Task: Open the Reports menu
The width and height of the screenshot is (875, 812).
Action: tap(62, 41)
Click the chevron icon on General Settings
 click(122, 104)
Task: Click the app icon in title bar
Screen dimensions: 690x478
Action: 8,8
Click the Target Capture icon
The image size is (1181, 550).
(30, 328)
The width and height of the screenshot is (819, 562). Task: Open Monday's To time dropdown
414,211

※ ※ ※

» Work item
Reproduce the material above in full, word for word.

» Solution for this exercise
Task: Open the Reports menu
The width and height of the screenshot is (875, 812).
Action: tap(62, 41)
Click the chevron icon on General Settings
 click(122, 104)
Task: Click the app icon in title bar
Screen dimensions: 690x478
Action: 8,8
Click the Target Capture icon
The image size is (1181, 550).
(30, 328)
The width and height of the screenshot is (819, 562). Task: Open Monday's To time dropdown
414,211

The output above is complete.